In the absence of a traditional educational schedule where students attended school during the day, working on their assignments in the evening, their efforts validated by their grades with parents providing support on the margins, if at all, many students and parents were at a loss, thus searching the internet for other educational resources to fill the gap. Some students continued working with their tutors over video conference calls, where they discussed weekly lessons or used their textbooks as a guide. Other students substituted MOOC classes taken through providers like EdX or MIT OpenCourseWare, to both learn and enrich their curriculum.

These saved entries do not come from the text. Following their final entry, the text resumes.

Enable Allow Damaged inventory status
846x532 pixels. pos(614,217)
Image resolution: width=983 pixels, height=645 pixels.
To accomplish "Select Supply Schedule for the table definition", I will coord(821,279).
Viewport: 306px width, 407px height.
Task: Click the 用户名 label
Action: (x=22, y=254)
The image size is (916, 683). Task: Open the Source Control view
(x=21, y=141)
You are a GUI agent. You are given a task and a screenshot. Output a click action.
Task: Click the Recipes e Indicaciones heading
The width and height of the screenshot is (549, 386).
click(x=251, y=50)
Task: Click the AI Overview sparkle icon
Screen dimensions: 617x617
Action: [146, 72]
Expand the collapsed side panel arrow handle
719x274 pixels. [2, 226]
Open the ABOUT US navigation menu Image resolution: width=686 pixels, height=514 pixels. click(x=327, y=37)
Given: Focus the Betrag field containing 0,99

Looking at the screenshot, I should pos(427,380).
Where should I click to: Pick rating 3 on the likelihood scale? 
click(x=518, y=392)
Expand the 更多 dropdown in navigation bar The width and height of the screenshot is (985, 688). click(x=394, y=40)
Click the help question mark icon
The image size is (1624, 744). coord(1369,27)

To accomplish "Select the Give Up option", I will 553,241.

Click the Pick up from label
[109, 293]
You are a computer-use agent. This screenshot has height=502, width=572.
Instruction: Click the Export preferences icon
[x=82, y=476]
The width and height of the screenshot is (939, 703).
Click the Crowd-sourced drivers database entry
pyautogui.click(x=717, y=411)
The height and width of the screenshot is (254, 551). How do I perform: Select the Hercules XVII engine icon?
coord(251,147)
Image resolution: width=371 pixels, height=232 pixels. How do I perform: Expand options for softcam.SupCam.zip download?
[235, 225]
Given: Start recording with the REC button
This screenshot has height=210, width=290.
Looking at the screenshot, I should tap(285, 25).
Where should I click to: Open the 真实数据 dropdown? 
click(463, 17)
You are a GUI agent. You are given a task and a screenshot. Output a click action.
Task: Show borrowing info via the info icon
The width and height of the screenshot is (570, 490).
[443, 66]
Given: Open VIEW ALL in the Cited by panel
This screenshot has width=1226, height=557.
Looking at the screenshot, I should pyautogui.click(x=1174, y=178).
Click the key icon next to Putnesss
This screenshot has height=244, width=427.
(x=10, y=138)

In such a modified educational environment, where students took greater responsibility for their learning, rather than being teacher-directed, now 65% of parents believe “School should be focused on rethinking how we educate students, coming up with new ways to teach children moving forward as a result of the COVID-19 crisis.”
As parents witnessed their children’s education up close and personal this spring, they gained a greater understanding of what educational activities are suited to how their kid best learns. Families should utilize what they learned this spring to adjust and possibly improve their children’s understanding of even possibly a wider curriculum than is presented in many schools with the freedom to pursue that understanding more deeply.
As epidemiologists and public health officials predict the pandemic will continue evolving, potentially precipitating intermittent school campus closures, families must be willing to remain flexible in relation to how their students will continue to acquire knowledge over at least the next year, though, as many parents have learned, may be less of curse and more of a blessing.